Si j’avais préféré son accrochage de Montpellier sous une lumière naturelle, dans un espace plus aéré,  avec des œuvres tenues par des filins, cette recherche de toute une vie où il a posé désormais le mot « outrenoir », est impressionnante. 
Des touches de blanc de chez blanc sont présentes. La variété des surfaces juxtaposées prend encore de l’ampleur. Les toiles à la matière épaisse sont scarifiées avec des instruments de maçon ou de pâtissier, des bâtons. Il utilise l’acrylique, mais des œuvres acquises par le musée témoignent que le brou de noix, et le goudron sont aussi des matières avec lesquelles il a travaillé.

mercredi 16 janvier 2013

Saint Emilion.



Le village du Libournais n’est pas qu’une appellation prestigieuse, il est remarquable avec ses ruelles en pente (des tertres), reliées par des escalettes, et des édifices religieux aussi nombreux que ses caves. L’ancien ermitage  a conservé ses  remparts.
Sur la carte  des vins qui nous a été proposée pour accompagner une salade sur la place où un arbre de la liberté a été replanté, la bouteille de Château Lafitte Rothschild était à 4800€ ;  sans tomber dans la provocation d’une bière pression nous avons pris du vin au verre.
Il était trop tard pour visiter l’église monolithe (d’une seule pierre) creusée dans la falaise entre le IX° et le XIII° siècle, édifice unique en Europe.

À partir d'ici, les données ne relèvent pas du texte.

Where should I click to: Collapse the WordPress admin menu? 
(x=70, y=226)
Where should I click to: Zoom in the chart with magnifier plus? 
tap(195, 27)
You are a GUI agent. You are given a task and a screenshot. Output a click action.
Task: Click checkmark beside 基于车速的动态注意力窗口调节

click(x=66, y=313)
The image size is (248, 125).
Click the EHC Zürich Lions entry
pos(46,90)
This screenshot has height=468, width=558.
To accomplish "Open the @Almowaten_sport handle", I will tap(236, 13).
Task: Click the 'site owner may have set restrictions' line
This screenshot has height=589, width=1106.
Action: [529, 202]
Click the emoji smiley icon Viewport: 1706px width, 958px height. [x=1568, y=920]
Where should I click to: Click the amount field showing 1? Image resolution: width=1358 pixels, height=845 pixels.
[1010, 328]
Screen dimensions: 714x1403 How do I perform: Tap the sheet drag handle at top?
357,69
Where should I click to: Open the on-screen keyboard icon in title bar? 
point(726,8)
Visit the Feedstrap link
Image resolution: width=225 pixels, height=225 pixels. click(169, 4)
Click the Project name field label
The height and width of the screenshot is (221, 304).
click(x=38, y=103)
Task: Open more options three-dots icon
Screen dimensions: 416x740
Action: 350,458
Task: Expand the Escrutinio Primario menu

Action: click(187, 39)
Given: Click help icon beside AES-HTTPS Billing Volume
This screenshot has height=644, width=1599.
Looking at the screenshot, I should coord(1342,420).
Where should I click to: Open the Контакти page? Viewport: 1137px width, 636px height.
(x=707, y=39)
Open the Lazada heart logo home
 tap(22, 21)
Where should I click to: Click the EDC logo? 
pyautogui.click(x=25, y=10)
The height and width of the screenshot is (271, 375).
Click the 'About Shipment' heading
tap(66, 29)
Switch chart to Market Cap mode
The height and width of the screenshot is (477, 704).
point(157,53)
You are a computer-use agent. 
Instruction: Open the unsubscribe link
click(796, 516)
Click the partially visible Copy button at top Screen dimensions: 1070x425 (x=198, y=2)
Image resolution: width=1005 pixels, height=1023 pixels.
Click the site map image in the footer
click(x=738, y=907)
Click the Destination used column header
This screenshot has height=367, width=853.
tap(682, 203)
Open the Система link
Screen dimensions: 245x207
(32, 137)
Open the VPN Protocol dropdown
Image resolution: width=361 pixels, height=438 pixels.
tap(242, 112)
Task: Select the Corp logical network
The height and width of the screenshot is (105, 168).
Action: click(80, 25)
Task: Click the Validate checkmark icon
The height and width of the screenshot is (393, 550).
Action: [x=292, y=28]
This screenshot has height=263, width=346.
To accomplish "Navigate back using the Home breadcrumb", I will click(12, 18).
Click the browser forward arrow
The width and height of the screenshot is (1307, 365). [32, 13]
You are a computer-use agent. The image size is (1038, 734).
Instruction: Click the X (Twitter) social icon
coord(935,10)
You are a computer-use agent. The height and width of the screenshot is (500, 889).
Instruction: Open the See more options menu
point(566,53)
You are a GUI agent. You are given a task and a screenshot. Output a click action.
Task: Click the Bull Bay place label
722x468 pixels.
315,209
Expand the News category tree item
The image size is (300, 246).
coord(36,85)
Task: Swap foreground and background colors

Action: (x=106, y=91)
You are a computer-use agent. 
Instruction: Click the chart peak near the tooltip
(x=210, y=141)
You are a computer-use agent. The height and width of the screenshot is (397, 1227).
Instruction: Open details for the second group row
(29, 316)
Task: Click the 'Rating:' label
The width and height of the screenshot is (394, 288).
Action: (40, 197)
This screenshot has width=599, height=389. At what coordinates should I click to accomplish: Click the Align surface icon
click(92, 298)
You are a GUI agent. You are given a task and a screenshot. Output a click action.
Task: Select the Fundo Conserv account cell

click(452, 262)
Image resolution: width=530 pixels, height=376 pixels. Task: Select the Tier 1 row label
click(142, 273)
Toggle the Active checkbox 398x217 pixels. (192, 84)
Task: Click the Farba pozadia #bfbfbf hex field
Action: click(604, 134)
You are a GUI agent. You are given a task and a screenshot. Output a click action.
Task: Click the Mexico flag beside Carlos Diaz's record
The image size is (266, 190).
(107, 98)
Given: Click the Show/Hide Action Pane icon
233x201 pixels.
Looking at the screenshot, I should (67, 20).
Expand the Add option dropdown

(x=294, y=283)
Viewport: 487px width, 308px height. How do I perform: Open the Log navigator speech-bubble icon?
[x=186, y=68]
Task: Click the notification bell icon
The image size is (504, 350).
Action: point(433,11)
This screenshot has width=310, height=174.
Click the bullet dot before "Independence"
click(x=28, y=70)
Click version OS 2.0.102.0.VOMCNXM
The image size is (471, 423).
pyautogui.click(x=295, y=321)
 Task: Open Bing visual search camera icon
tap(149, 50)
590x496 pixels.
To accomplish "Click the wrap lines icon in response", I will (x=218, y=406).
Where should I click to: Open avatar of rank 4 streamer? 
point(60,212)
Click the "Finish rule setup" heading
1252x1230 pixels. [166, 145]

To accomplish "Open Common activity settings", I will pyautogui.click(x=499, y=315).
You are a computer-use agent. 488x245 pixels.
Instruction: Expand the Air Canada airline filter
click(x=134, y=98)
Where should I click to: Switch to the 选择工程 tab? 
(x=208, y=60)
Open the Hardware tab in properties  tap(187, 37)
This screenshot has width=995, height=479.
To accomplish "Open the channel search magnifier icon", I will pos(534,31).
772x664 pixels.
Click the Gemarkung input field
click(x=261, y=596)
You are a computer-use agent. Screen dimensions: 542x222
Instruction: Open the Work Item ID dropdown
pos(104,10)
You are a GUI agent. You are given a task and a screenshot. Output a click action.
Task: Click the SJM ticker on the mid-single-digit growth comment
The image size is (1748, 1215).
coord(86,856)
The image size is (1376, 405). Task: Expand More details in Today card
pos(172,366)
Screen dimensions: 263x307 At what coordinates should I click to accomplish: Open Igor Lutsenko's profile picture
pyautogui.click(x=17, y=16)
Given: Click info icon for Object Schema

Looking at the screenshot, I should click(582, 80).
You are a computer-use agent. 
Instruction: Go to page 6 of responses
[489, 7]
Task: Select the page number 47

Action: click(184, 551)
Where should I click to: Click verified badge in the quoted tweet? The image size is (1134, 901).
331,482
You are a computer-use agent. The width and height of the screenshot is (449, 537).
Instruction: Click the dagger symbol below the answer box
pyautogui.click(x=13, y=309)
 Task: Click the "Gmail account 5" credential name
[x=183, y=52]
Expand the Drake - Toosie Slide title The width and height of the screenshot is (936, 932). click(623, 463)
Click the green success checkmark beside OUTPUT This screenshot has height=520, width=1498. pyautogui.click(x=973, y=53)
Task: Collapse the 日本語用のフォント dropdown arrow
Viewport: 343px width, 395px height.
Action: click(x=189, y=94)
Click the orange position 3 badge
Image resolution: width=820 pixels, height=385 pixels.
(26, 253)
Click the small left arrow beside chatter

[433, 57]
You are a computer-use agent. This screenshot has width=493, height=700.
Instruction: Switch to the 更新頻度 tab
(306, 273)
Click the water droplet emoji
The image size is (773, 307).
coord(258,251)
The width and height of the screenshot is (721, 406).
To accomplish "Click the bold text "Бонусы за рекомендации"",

Depuis son clocher à 130 m au dessus de la place du marché nous avons une vue magnifique sur les toits ou aucune antenne ne dépasse ni fil électrique : nous sommes  comme dans un amphithéâtre, patrimoine mondial.
 Au moyen âge déjà le vin était qualifié d’ « honorifique » et offert aux souverains. Pendant la guerre de cent ans, la commune fut prise et reprise par la France et l’Angleterre ; Jean sans terre lui donnera un statut particulier avec ses jurats qui vêtus de leur robe rouge (bordeaux) en procession en juin et septembre, jugent de la qualité des productions et ouvrent le ban des vendanges depuis la tour du roi.